Selected passage -
START

- Born: 13 January 1971 (age 55) London, England
- Occupations: Actor; film producer; author;
- Years active: 2003–present
- Website: terrystoneconnection.com

= Terry Stone =

British actor, film producer and author

Terry Stone (born 13 January 1971) is a British actor, film producer and author. Before a career in film, Stone was a rave promoter, and is the founder of One Nation, Garage Nation, and Rave Nation.

==Biography==
Stone was born in Brixton, London, and grew up in Putney, Kingston, and Camberley. As a child, his admiration for Don King led him to want to pursue a career in boxing. After visiting Sterns Nightclub in Worthing in the early 1990s, he first became involved in 'flyering' (distribution of flyers) for the rave scene before being asked to become involved in a club in Aldershot. From there, he became known as Terry Turbo and founded the jungle and drum and bass One Nation raves, followed by the UK garage Garage Nation events and finally Rave Nation. His 2006 book "King of Clubs" recalls those days.

Stone began his acting career in 2003, appearing in Hell to Pay. He has also appeared in British television series such as EastEnders, The Bill, and My Family. However, he is most notable for his wigs in his role as Tony Tucker, in the 2007 film Rise of the Footsoldier.

END

Material provided -
START

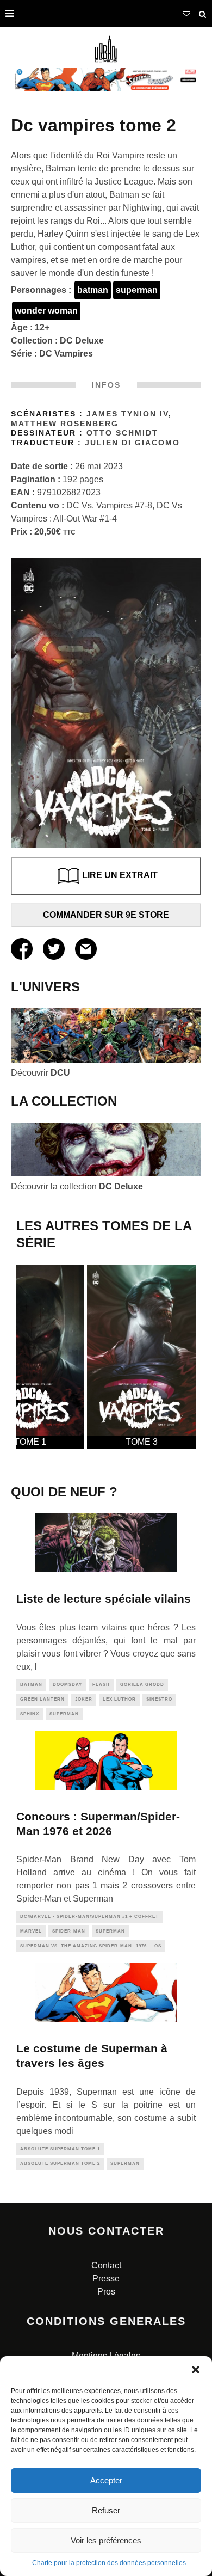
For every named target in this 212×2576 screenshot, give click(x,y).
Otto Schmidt (122, 433)
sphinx (29, 1714)
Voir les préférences (106, 2540)
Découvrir (40, 1072)
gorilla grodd (142, 1684)
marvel (31, 1931)
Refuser (106, 2510)
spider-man (68, 1931)
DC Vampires (66, 353)
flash (101, 1684)
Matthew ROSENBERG (65, 424)
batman (92, 290)
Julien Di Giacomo (132, 443)
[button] (195, 2369)
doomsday (67, 1684)
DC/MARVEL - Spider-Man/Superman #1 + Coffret (89, 1916)
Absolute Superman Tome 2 (60, 2163)
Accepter (106, 2480)
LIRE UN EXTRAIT (120, 875)
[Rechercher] (203, 13)
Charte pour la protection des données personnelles (109, 2563)
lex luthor (119, 1699)
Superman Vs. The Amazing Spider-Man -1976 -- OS (90, 1945)
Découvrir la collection (77, 1186)
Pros (106, 2291)
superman (137, 290)
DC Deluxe (82, 340)
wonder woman (46, 310)
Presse (106, 2278)
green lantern (42, 1699)
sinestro (159, 1699)
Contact (106, 2265)
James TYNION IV (127, 414)
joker (83, 1699)
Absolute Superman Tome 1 (60, 2148)
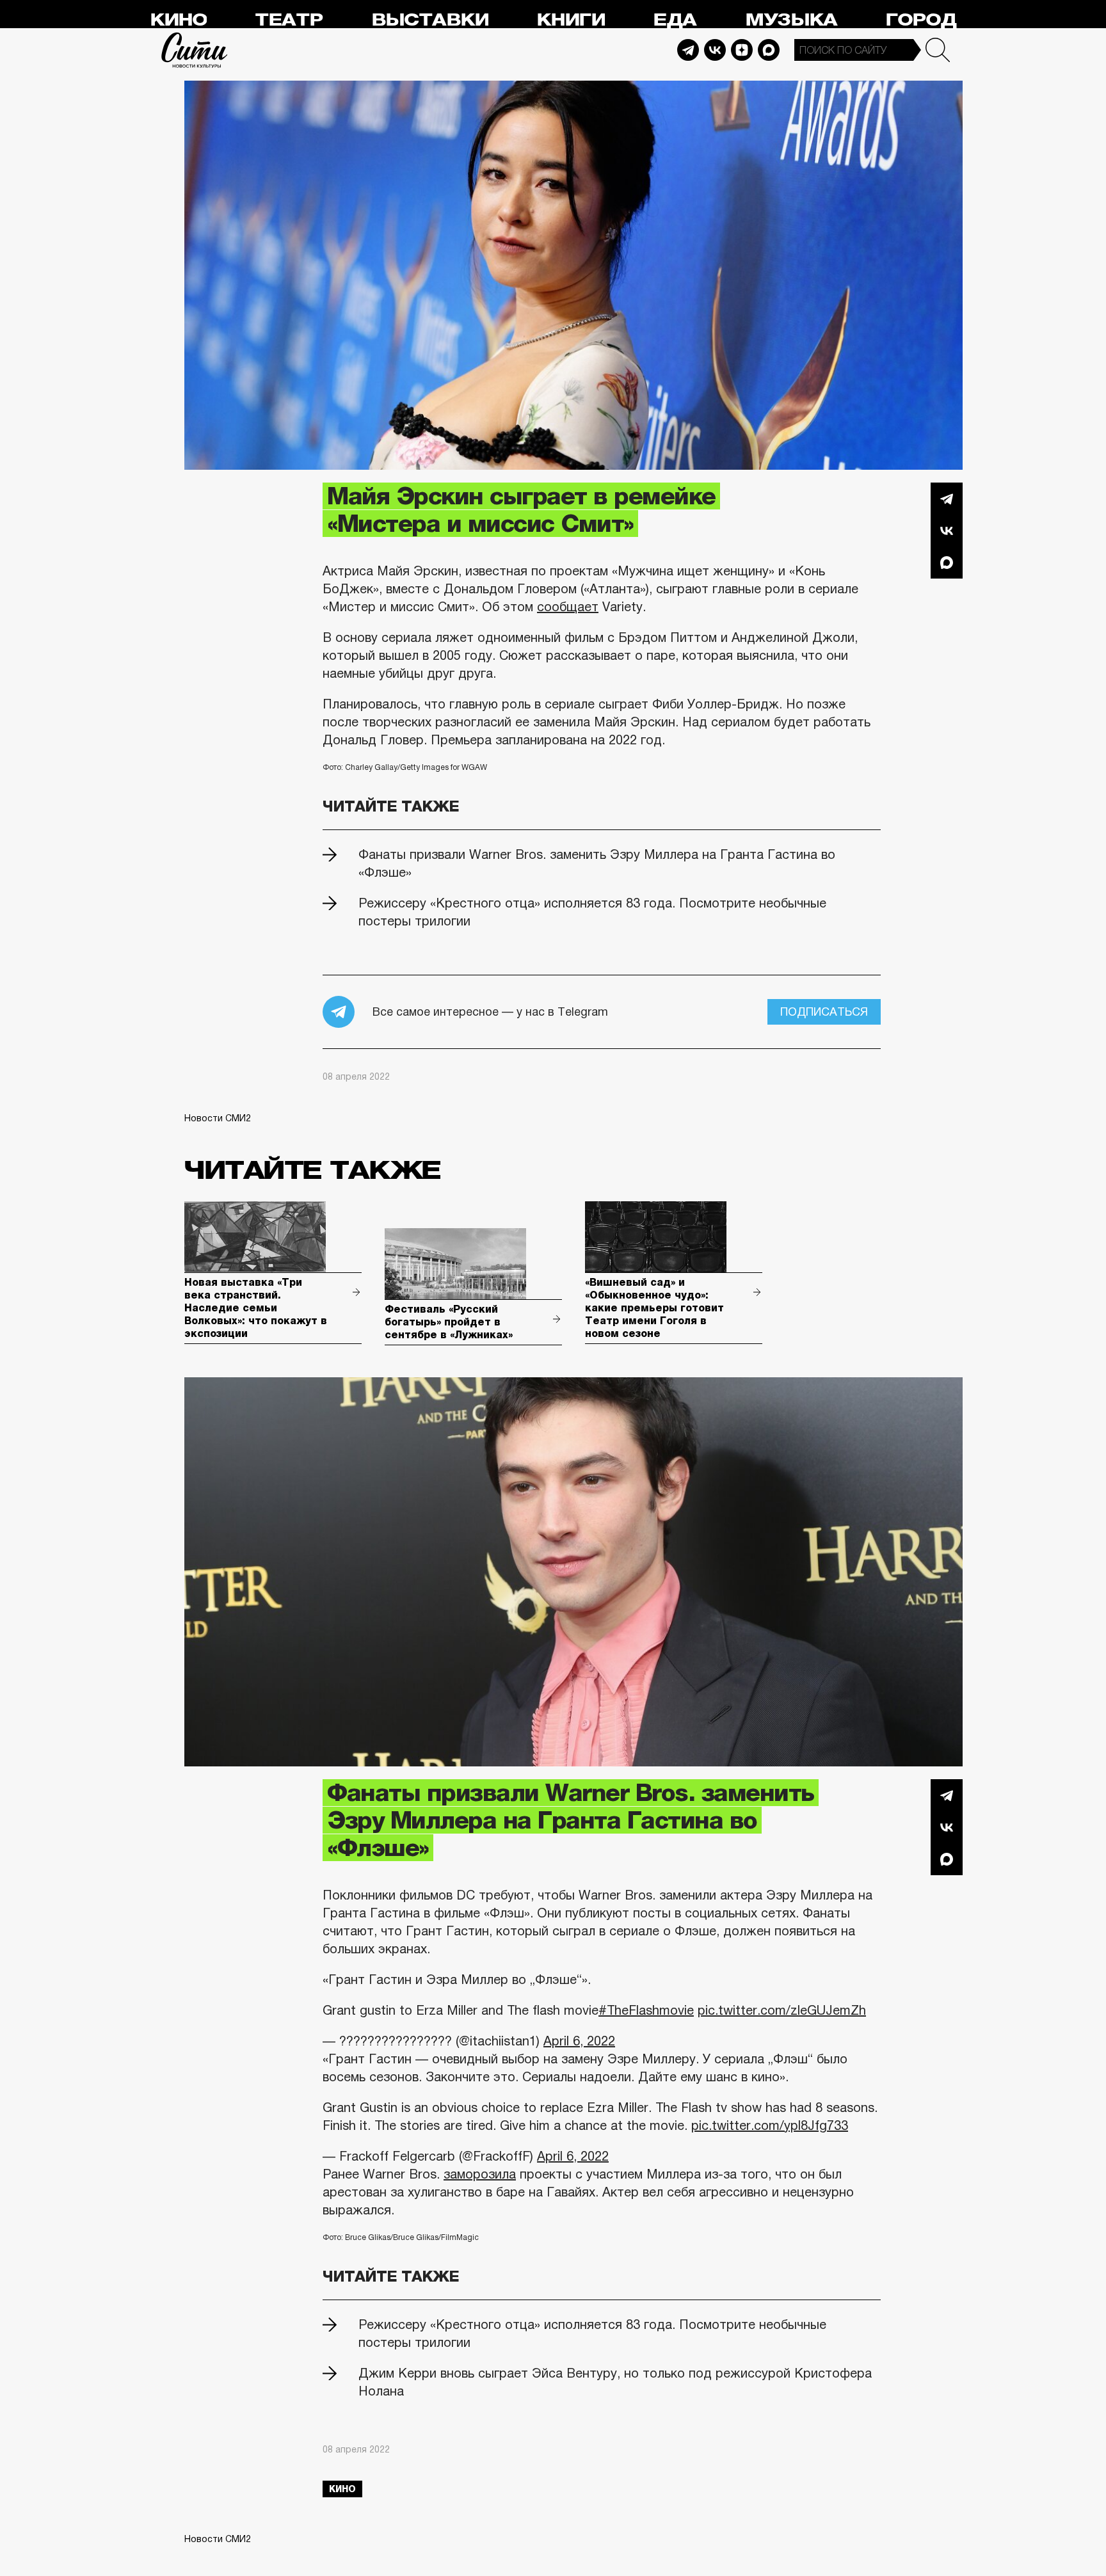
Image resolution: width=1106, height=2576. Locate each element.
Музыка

END

Task set -
1) In the Terry Stone biography, take the part that opens with the words containing "- Born: 13 January" and closes with "and Rave Nation.", and change "rave promoter" to "club promoter".
2) Name every British television series that the Terry Stone biography says he has appeared in.
3) According to the Terry Stone biography, what is the title of Stone's 2006 book?

Answers by task -
1)
- Born: 13 January 1971 (age 55) London, England
- Occupations: Actor; film producer; author;
- Years active: 2003–present
- Website: terrystoneconnection.com

= Terry Stone =

British actor, film producer and author

Terry Stone (born 13 January 1971) is a British actor, film producer and author. Before a career in film, Stone was a club promoter, and is the founder of One Nation, Garage Nation, and Rave Nation.

2) EastEnders, The Bill, My Family

3) "King of Clubs"